15 ottobre 2024

Hercule POIROT

Dietro il pingue, azzimato, preciso, raffinatissimo, fighettino belga Hércule Poirot, si nasconde un attentissimo e poco sospettabile detective, esatto contrario del precisino Sherlock, che invece si presta di più a essere sciupafemmine e avvezzo alle droghe.

Anche Poirot come il Tenente Colombo non dimostra a prima vista le doti di osservatore e investigatore che invece ha. Certo Agatha Christie lo fa arrivare nel mondo delle investigazioni con un pedigree di tutto rispetto, anche se nulla si sa circa il suo passato, e quella è la sua forza, cioè far credere che non sia capace di incastrare il colpevole.

Per Agatha che è la sua madre letteraria, è però un personaggio che non ha nulla di sexy, uno che non fa il piacione, né che si abbandona ai vizi, a parte quelli culinari. La giostra del belga ruota sempre a degli inglesi, i quali si indispongono sempre per quel suo accento francese.

Lo schema narrativo è sempre il medesimo, cercare l’errore che incastra il colpevole nelle infinitesime pieghe delle azioni dei protagonisti, mediante una infinita ed estenuante mole di domande e smorfie, perché alibi e movente devono combaciare in maniera perfetta, e infatti in “Assassinio sull’Orient express”, coincidono con precisione millimetrica su tutti i protagonisti.

In “Assassinio sul Nilo” invece il colpevole è così scontato che già dalle prime battute della storia si intuisce che era il meno probabile.

Già il meno probabile, e per incastrarlo mette insieme sempre la stessa manfrinetta, come dice più o meno Andrea Camilleri, nella quale all’ora di cena o a un’ora precisa, tutti si devono far trovare nella sala, o in un punto preciso della casa, per inscenare il tribunalino nel quale lui ricostruisce i fatti, gli alibi e i moventi smascherando l’assassino davanti a tutti, il quale cercherà di discolparsi, o ammetterà la colpa e a quel punto arriva il Bobby che gli mette i ferri ai polsi.

Magari fosse sempre così. Il più delle volte il colpevole rimane spergiuro e come dicono felicemente nelle carceri i detenuti: “siamo innocenti” assieme a un classico: “è tutta colpa dell’avvocato”.

Personalmente, il lezioso e acculturato Poirot, mi piace immaginarlo mentre perde le staffe, ma ovviamente a modo suo quando uno dei suoi colpevoli dice: “Sono tutte illazioni, fandonie, non riuscirà a dimostrare nulla!” Nello stile di Poirot è fondamentale che dica una delle sue frasette pescate nell’acido alveo della letteratura latina, magari una di Marziale, e dice senza sporcarsi troppo la bocca:

“Mentula cum doleat puero, tibi Naevole culus, non sum divinus, se scio quid facias”, che tradotto potrebbe suonare così: “Oh Nevolo, poiché al ragazzo fa male il c***o e a te il c**o, so bene cosa fai, senza ch’io sia un indovino.” che potrebbe voler dire che ogni causa ha i suoi effetti, e si capisce chi fa cosa, senza essere degli indovini.

— SEZIONE DATI —
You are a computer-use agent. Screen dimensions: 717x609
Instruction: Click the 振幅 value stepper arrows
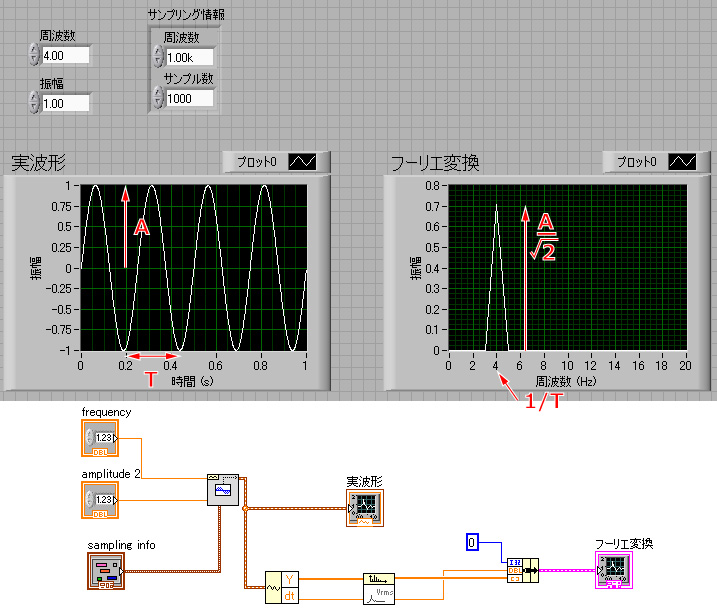pos(34,102)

— COMPITO 1 —
Secondo l'articolo su Poirot, perché il detective sottopone i protagonisti a una mole infinita ed estenuante di domande? Rispondi in una o due frasi.
— COMPITO 2 —
Per favore, ripeti parola per parola il passo dell'articolo su Poirot che inizia con "Dietro il pingue, azzimato, preciso, raffinatissimo, fighettino"; fermati dopo "avvezzo alle droghe.".
L'elenco non serve per svolgere il lavoro.

— RISPOSTA COMPLETA 1 —
Le domande servono perché alibi e movente devono combaciare in maniera perfetta. Così Poirot cerca l'errore che incastra il colpevole nelle infinitesime pieghe delle azioni dei protagonisti.

— RISPOSTA COMPLETA 2 —
Dietro il pingue, azzimato, preciso, raffinatissimo, fighettino belga Hércule Poirot, si nasconde un attentissimo e poco sospettabile detective, esatto contrario del precisino Sherlock, che invece si presta di più a essere sciupafemmine e avvezzo alle droghe.